Le BMF insiste évidemment sur la symbiose entre les peuples de chasseurs-cueilleurs et leur environnement. «Lorsque la forêt meurt, les hommes meurent aussi». Doux dans la manière, mais inflexible sur ses principes, l’organisation porte devant les instances internationales telles que l’UE, l’ONU et l’OIBT, l’organisation internationale des bois tropicaux, la situation désespérée des Penans. En Suisse, Bruno Manser vit de façon très modeste, travaille énormément, voyage beaucoup. Il continue de se battre aux côtés des Penans à Bornéo pour tenter d’empêcher le massacre de la forêt. Il se radicalise, sentant que le temps est compté pour les Penans.

La trace se perd

En Suisse, Bruno Manser entame une grève de la faim très remarquée pour obtenir une déclaration obligatoire sur l’interdiction d’exporter du bois tropical. «Les repus ne veulent pas comprendre les affamés», dit-il. La forêt de Sarawak continue de disparaître, les animaux sont chassés ou braconnés. La vie du peuple des Penans devient de plus en plus précaire. En 1996, 70% de la forêt primaire a disparu. Le défenseur de la forêt tropicale fait connaître ses revendications au travers d’actions téméraires en Europe et à Sarawak. Mais rien n’y fait. En 2000, Bruno Manser se rend à nouveau à Bornéo et disparaît pour toujours.

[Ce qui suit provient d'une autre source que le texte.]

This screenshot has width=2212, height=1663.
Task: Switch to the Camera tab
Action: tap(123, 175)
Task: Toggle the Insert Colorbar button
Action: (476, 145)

A-t-il été assassiné et éliminé sans laisser de traces? C’est l’explication la plus plausible, mais elle n’a pas jusqu’ici pu être prouvée davantage que l’hypothèse d’un accident ou d’un suicide. Sa disparition demeure un mystère. Aujourd’hui, ses proches et ses amis ne l’attendent plus. Ils sentent sa présence, dans leurs cœurs, leurs pensées. S’il était parmi eux, il leur dirait certainement de sa voie puissante: «Seuls les actes comptent, les tiens également.»